→ **Instructions for the task**
Set down every entry again, exactly as it appears.

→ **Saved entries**
────────────────────

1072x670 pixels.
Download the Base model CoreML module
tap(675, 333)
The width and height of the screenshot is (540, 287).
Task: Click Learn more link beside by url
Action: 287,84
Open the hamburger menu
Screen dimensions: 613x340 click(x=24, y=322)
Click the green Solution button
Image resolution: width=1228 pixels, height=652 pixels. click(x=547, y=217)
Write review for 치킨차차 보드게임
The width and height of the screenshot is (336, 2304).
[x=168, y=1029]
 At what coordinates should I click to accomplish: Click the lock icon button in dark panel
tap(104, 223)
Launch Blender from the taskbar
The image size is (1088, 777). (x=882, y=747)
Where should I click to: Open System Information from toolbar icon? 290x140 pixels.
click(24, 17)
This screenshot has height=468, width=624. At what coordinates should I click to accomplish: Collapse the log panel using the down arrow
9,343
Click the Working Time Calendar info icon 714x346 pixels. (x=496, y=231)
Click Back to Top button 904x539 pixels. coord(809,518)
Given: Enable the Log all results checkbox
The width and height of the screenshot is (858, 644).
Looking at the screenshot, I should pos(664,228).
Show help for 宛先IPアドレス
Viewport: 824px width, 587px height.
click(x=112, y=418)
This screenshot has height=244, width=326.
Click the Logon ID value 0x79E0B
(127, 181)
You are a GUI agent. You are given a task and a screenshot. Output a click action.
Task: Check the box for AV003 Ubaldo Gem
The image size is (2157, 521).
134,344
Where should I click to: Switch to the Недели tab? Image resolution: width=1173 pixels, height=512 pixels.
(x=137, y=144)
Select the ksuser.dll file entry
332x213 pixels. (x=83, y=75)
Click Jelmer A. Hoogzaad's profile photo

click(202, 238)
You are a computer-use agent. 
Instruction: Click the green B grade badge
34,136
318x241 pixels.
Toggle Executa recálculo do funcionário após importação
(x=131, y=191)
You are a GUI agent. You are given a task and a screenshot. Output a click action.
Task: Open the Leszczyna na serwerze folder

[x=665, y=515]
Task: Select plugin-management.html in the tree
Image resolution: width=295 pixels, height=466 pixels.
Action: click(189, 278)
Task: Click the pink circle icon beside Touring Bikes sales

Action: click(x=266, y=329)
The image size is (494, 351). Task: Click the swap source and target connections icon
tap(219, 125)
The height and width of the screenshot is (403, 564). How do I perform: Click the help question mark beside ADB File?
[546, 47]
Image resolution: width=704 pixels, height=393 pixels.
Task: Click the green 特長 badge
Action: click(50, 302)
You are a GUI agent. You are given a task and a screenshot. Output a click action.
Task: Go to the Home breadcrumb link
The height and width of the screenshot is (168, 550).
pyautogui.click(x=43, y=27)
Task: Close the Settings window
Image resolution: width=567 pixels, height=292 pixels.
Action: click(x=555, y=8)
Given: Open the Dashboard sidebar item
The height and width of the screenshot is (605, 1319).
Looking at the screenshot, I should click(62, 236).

────────────────────

→ **Task response**
1072x670 pixels.
Download the Base model CoreML module
tap(675, 333)
The width and height of the screenshot is (540, 287).
Task: Click Learn more link beside by url
Action: 287,84
Open the hamburger menu
Screen dimensions: 613x340 click(x=24, y=322)
Click the green Solution button
Image resolution: width=1228 pixels, height=652 pixels. click(x=547, y=217)
Write review for 치킨차차 보드게임
The width and height of the screenshot is (336, 2304).
[x=168, y=1029]
 At what coordinates should I click to accomplish: Click the lock icon button in dark panel
tap(104, 223)
Launch Blender from the taskbar
The image size is (1088, 777). (x=882, y=747)
Where should I click to: Open System Information from toolbar icon? 290x140 pixels.
click(24, 17)
This screenshot has height=468, width=624. At what coordinates should I click to accomplish: Collapse the log panel using the down arrow
9,343
Click the Working Time Calendar info icon 714x346 pixels. (x=496, y=231)
Click Back to Top button 904x539 pixels. coord(809,518)
Given: Enable the Log all results checkbox
The width and height of the screenshot is (858, 644).
Looking at the screenshot, I should pos(664,228).
Show help for 宛先IPアドレス
Viewport: 824px width, 587px height.
click(x=112, y=418)
This screenshot has height=244, width=326.
Click the Logon ID value 0x79E0B
(127, 181)
You are a GUI agent. You are given a task and a screenshot. Output a click action.
Task: Check the box for AV003 Ubaldo Gem
The image size is (2157, 521).
134,344
Where should I click to: Switch to the Недели tab? Image resolution: width=1173 pixels, height=512 pixels.
(x=137, y=144)
Select the ksuser.dll file entry
332x213 pixels. (x=83, y=75)
Click Jelmer A. Hoogzaad's profile photo

click(202, 238)
You are a computer-use agent. 
Instruction: Click the green B grade badge
34,136
318x241 pixels.
Toggle Executa recálculo do funcionário após importação
(x=131, y=191)
You are a GUI agent. You are given a task and a screenshot. Output a click action.
Task: Open the Leszczyna na serwerze folder

[x=665, y=515]
Task: Select plugin-management.html in the tree
Image resolution: width=295 pixels, height=466 pixels.
Action: click(189, 278)
Task: Click the pink circle icon beside Touring Bikes sales

Action: click(x=266, y=329)
The image size is (494, 351). Task: Click the swap source and target connections icon
tap(219, 125)
The height and width of the screenshot is (403, 564). How do I perform: Click the help question mark beside ADB File?
[546, 47]
Image resolution: width=704 pixels, height=393 pixels.
Task: Click the green 特長 badge
Action: click(50, 302)
You are a GUI agent. You are given a task and a screenshot. Output a click action.
Task: Go to the Home breadcrumb link
The height and width of the screenshot is (168, 550).
pyautogui.click(x=43, y=27)
Task: Close the Settings window
Image resolution: width=567 pixels, height=292 pixels.
Action: click(x=555, y=8)
Given: Open the Dashboard sidebar item
The height and width of the screenshot is (605, 1319).
Looking at the screenshot, I should click(62, 236).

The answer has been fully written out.